2025 Research Days
Binghamton Research Days Student Presentations

Can LLMs Understand Multi-Armed Bandit Tasks?

Authors: Isaac Cohen, William Hayes, Hiten Malhotra

Field of Study: Science, Technology, Engineering, and/or Math

Program Affiliation: BUPNUR

Faculty Mentors: William Hayes

Easel: 1

Timeslot: Afternoon

Abstract: Large Language Models (LLMs) possess many emergent traits, including in-context learning capabilities that one can utilize for sequential decision-making tasks. This study examined how Llama 3 (8B parameters) performs in multi-armed bandit tasks using Bernoulli reward distributions.
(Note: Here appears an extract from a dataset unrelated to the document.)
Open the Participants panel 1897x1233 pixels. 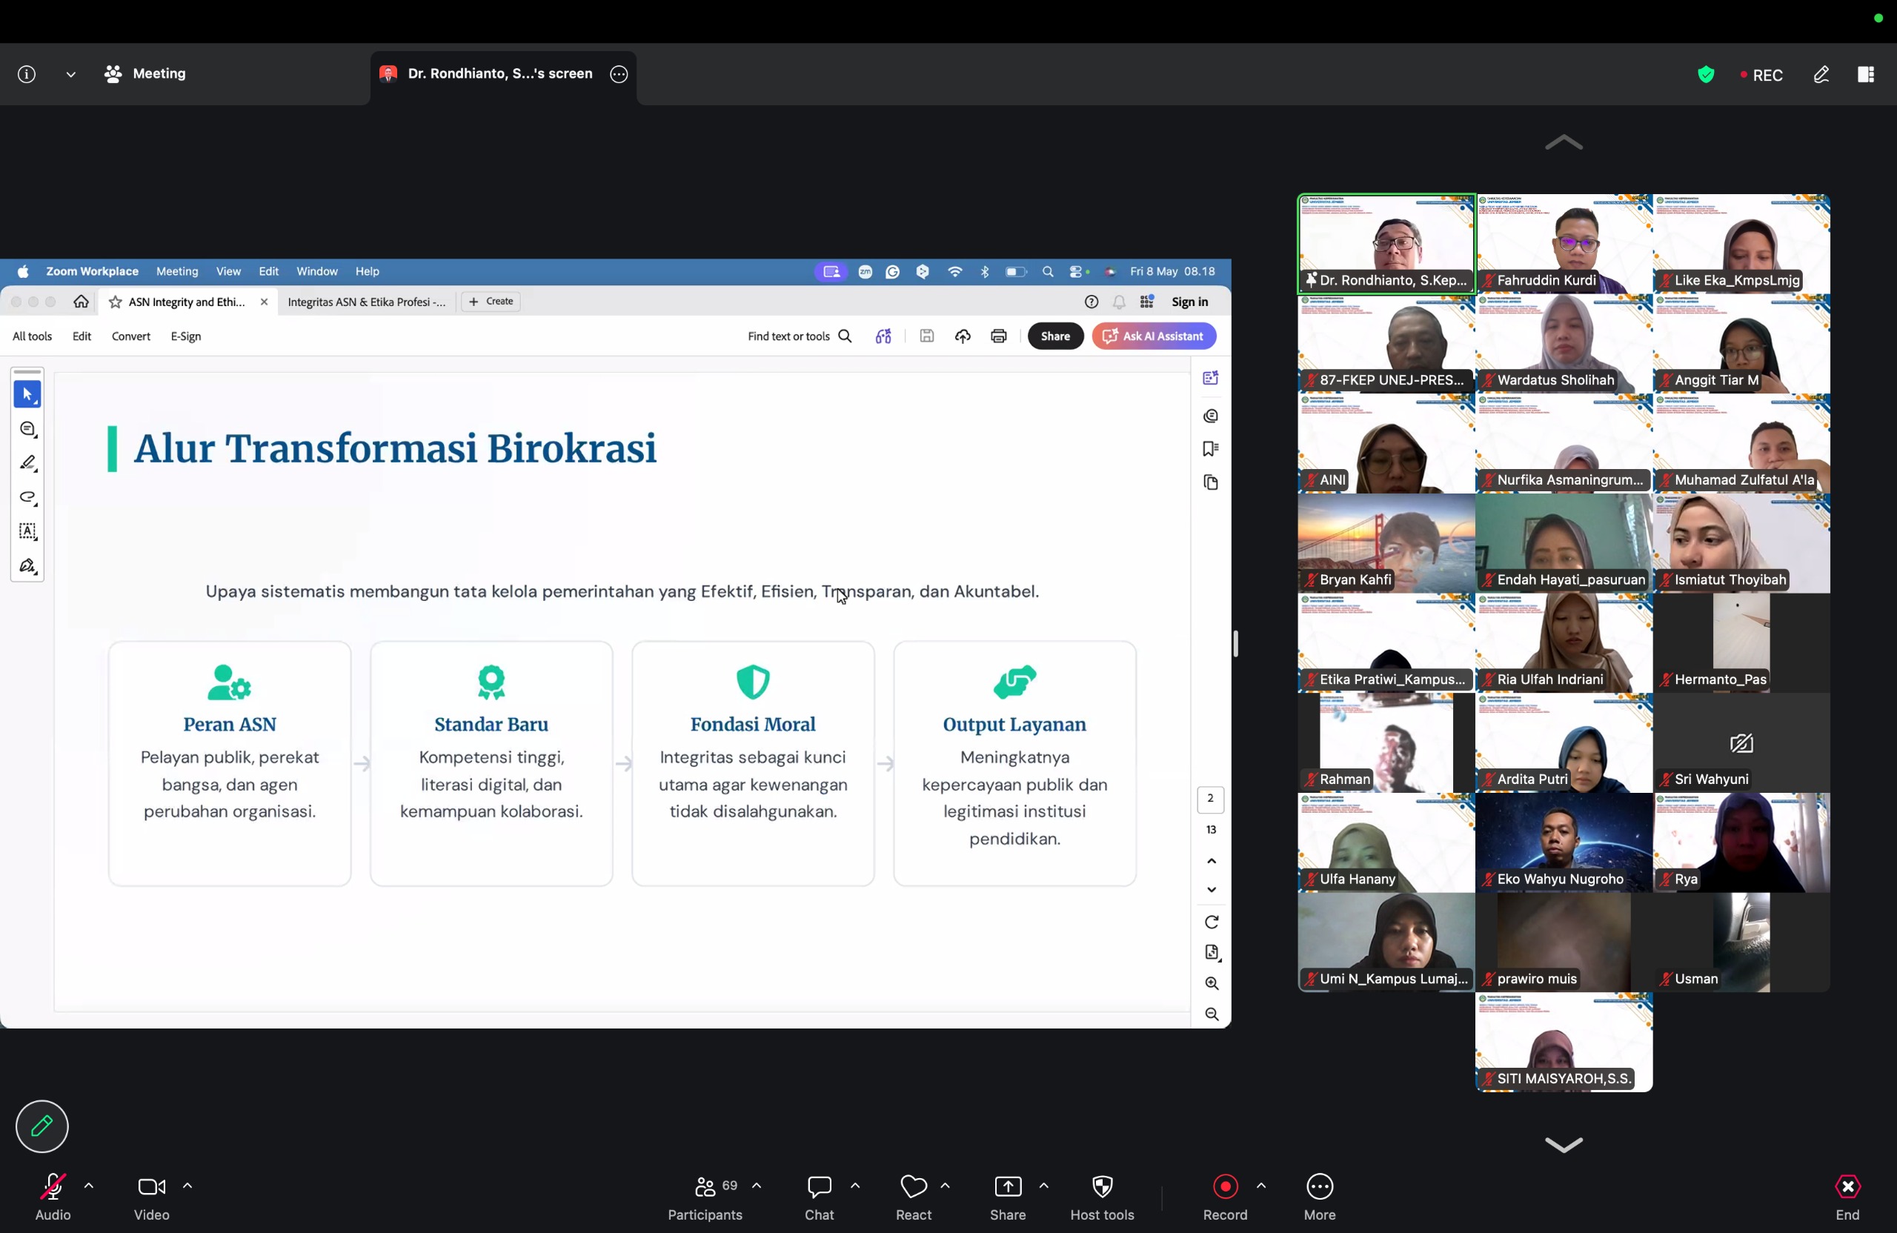pos(705,1197)
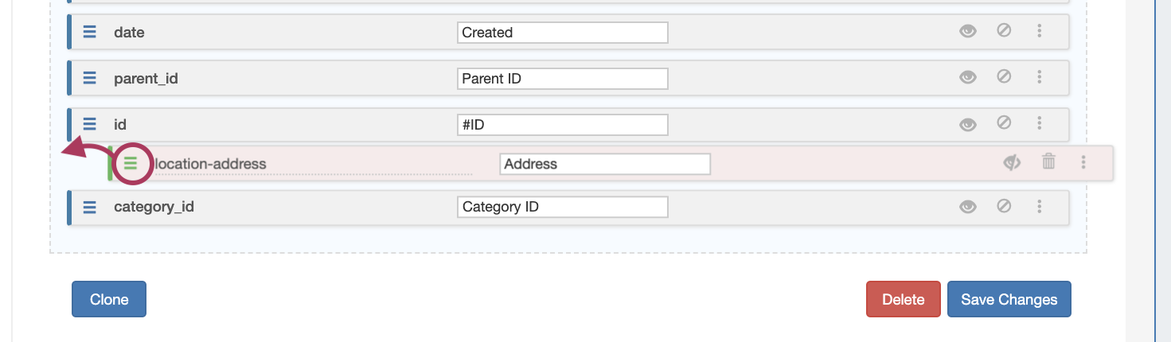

The LLM’s performance were compared to traditional reinforcement learning (RL) algorithms, including epsilon greedy and Upper Confidence Bound, to evaluate the model’s understanding of exploration and exploitation. Using a logistic regression classifier on PCA-reduced activation vectors extracted from the LLM’s decoder layers, over 90% accuracy was achieved in distinguishing prompts reflecting greedy versus anti-greedy decisions, highlighting the LLM’s internally consistent representations. However, efforts to steer the LLM’s behavior using steering vectors proved unsuccessful, highlighting the difficulties inherent in attempts to manipulate LLM behavior in complex decision-making tasks. These findings raise important questions about interpretability, control, and the emergent nature of in-context learning.